--- DATA ---

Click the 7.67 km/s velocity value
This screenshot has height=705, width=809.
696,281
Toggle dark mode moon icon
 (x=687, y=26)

---
--- DATA ---

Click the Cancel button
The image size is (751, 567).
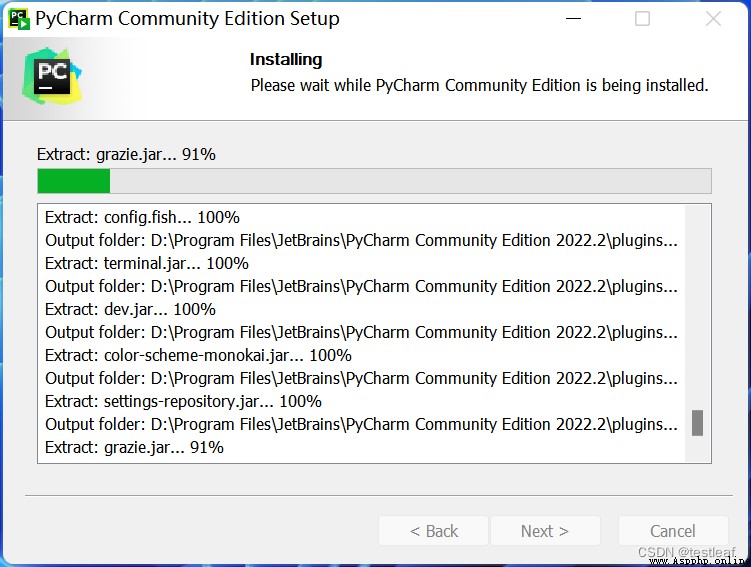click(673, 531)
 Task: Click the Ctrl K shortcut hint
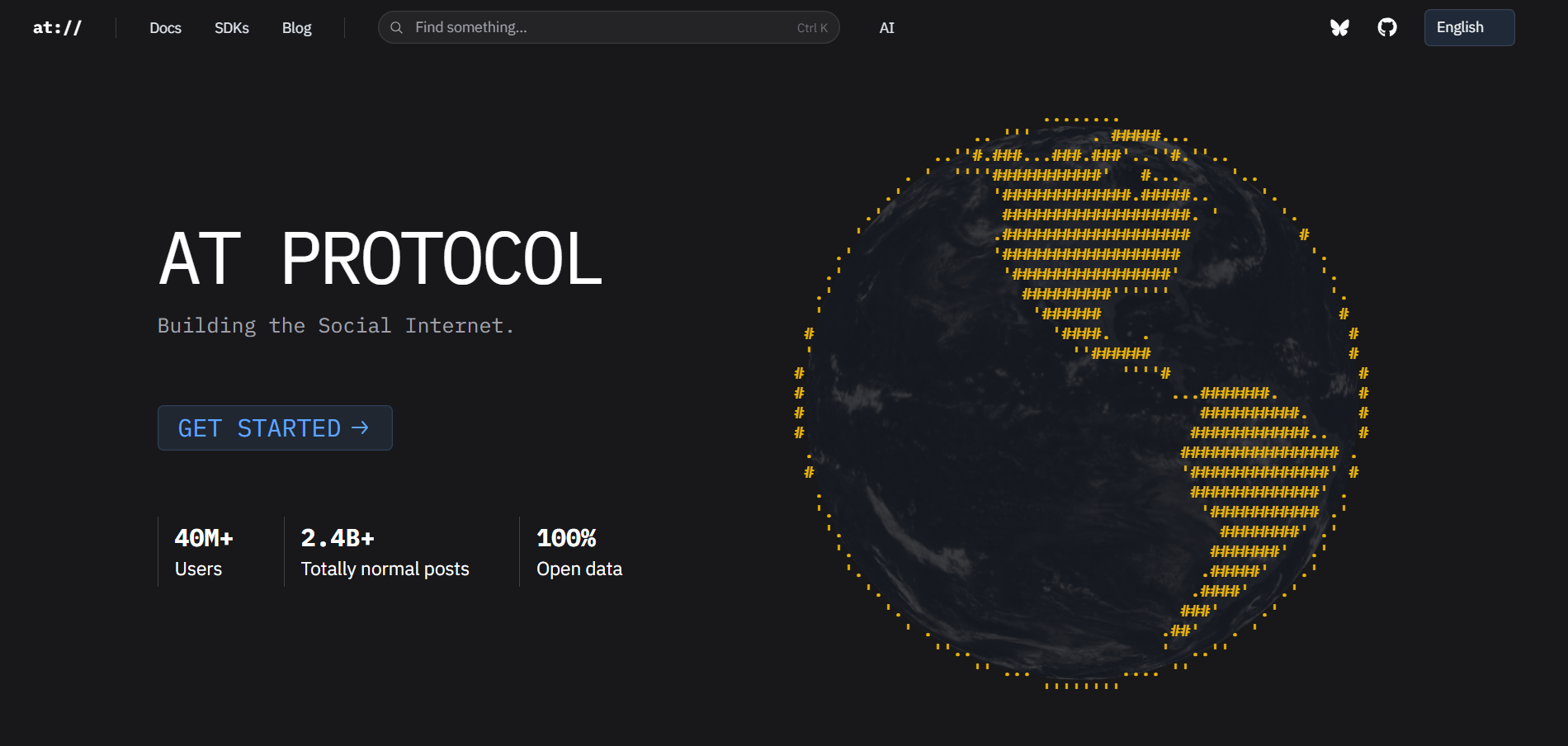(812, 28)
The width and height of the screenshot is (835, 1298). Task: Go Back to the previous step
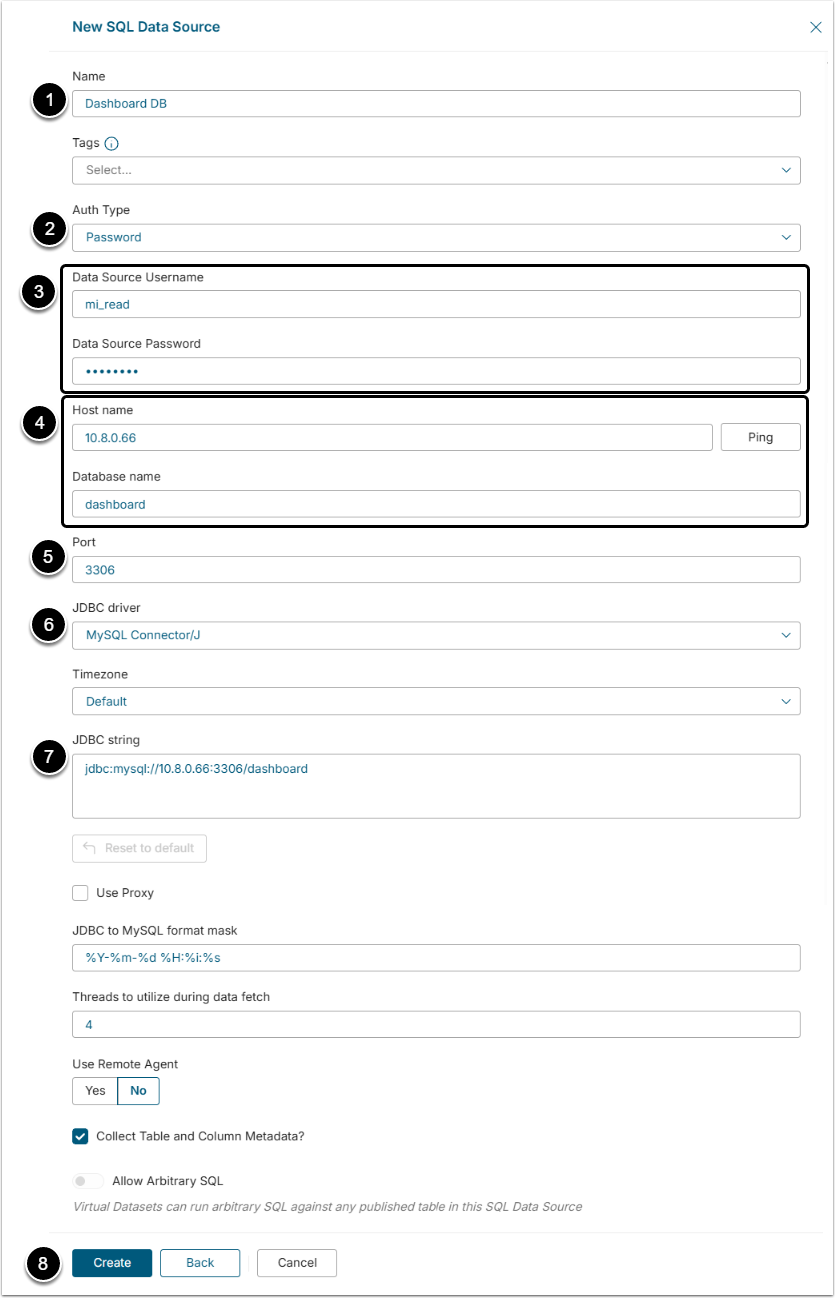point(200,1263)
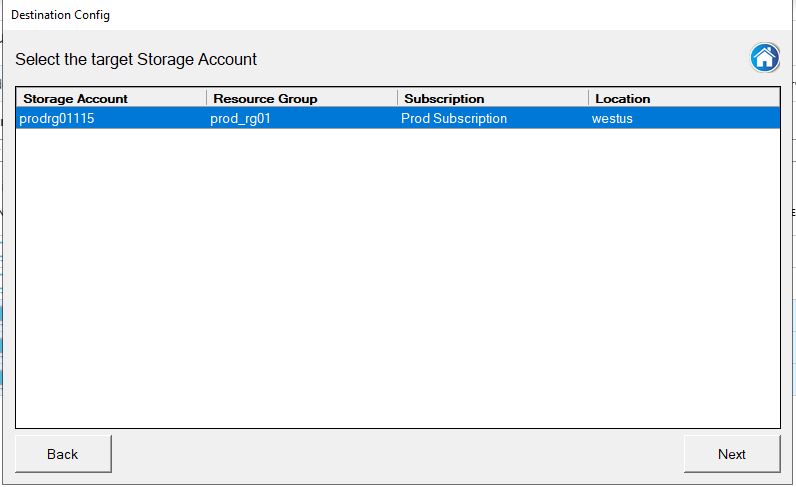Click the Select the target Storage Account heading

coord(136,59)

---
--- DATA ---

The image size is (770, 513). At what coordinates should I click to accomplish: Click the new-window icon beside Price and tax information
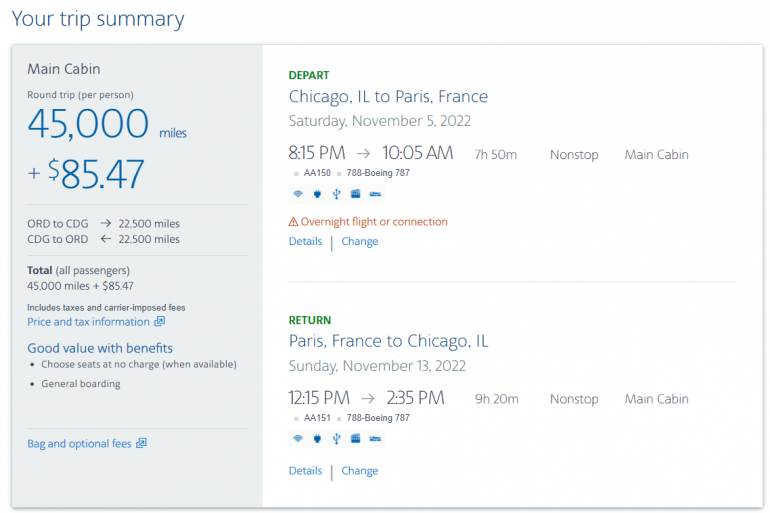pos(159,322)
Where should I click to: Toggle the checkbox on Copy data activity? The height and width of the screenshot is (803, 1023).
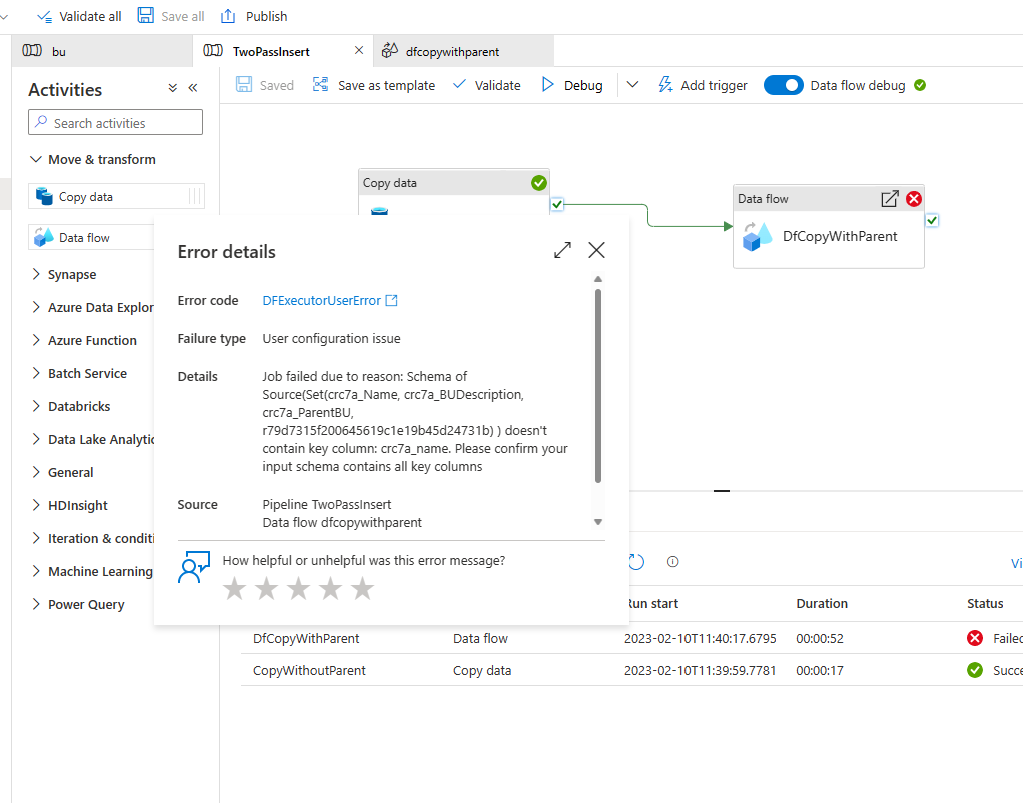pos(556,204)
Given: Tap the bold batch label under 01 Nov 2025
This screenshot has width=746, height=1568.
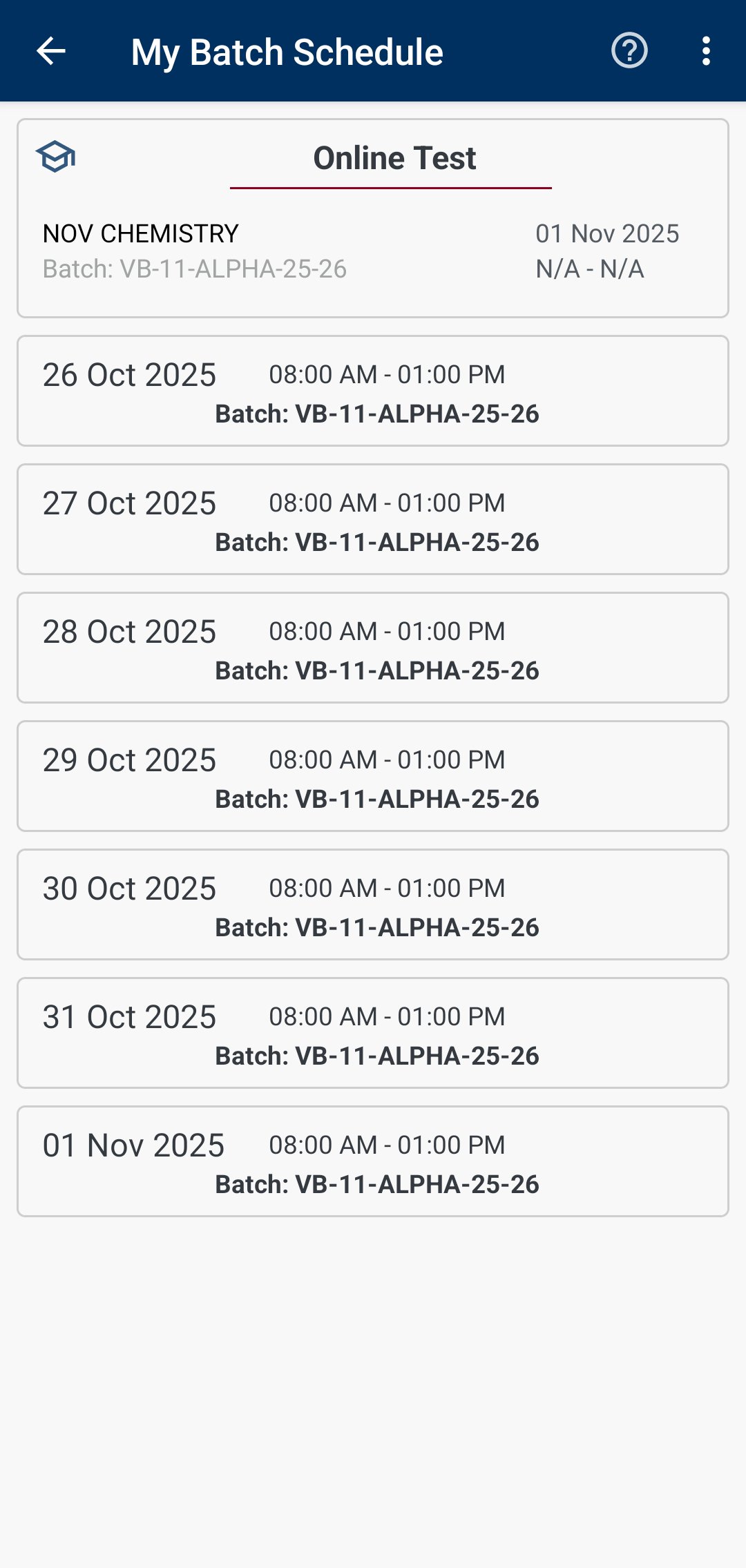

---

• **WORK INSTRUCTIONS**
Using the data above, print only the lines starting at the one with "The image size is (770, 513)." and ending at the one with "This screenshot has width=746, height=1568.", exactly as they stand, minus the pictures.

• **RESPONSE**
The image size is (770, 513). At what coordinates should I click to accomplish: Click the new-window icon beside Price and tax information
pos(159,322)
Where should I click to: Toggle the checkbox on Copy data activity? The height and width of the screenshot is (803, 1023).
pos(556,204)
Given: Tap the bold batch label under 01 Nov 2025
This screenshot has width=746, height=1568.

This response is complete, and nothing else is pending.